TASK GOAL – Output the lines starting with the line with "You are a GUI" and going on through the line with "pyautogui.click(x=1026, y=160)", reproducing each one without any change.

GIVEN RECORDS –
········

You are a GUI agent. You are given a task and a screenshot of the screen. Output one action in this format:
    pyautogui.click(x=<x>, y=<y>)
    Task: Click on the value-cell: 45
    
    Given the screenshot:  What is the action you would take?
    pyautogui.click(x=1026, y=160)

········

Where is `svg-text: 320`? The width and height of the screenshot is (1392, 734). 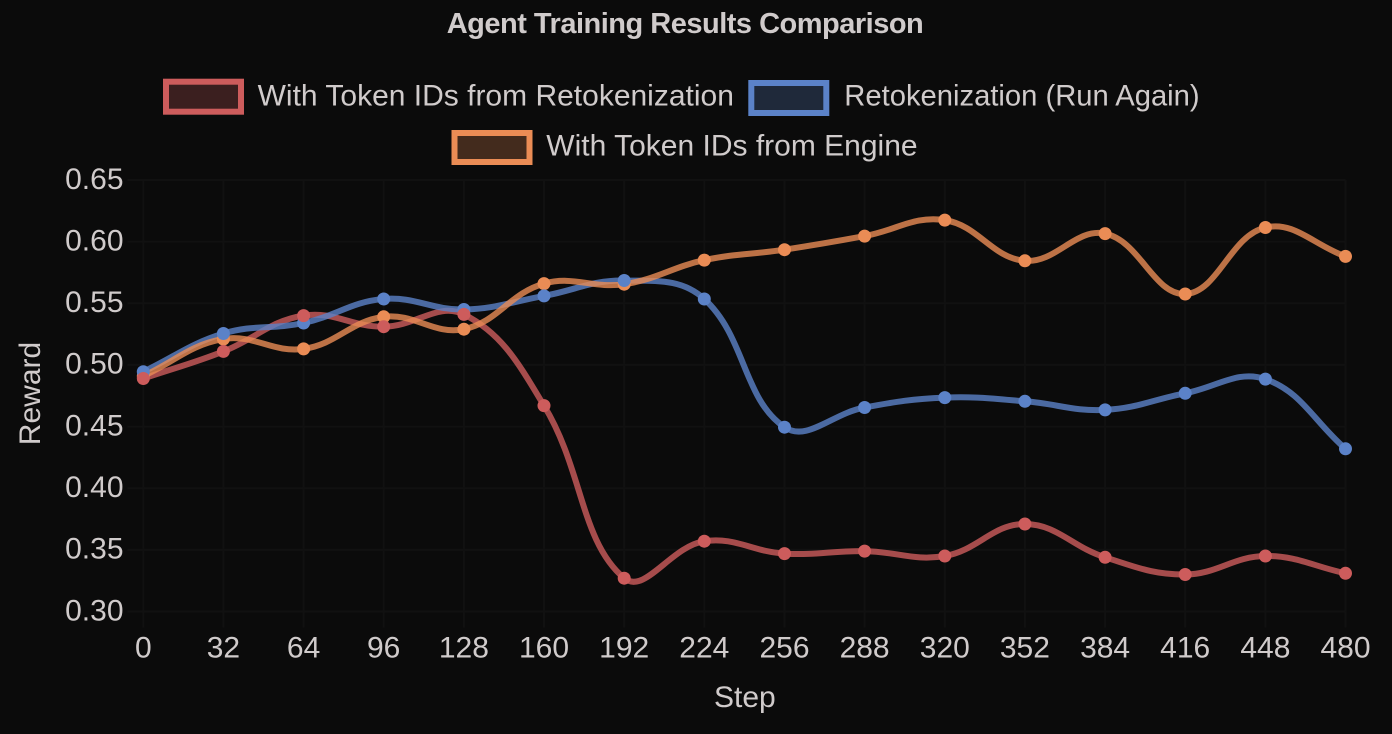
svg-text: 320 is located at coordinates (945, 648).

········

WORKED SOLUTION –
You are a GUI agent. You are given a task and a screenshot of the screen. Output one action in this format:
    pyautogui.click(x=<x>, y=<y>)
    Task: Click on the value-cell: 45
    
    Given the screenshot:  What is the action you would take?
    pyautogui.click(x=1026, y=160)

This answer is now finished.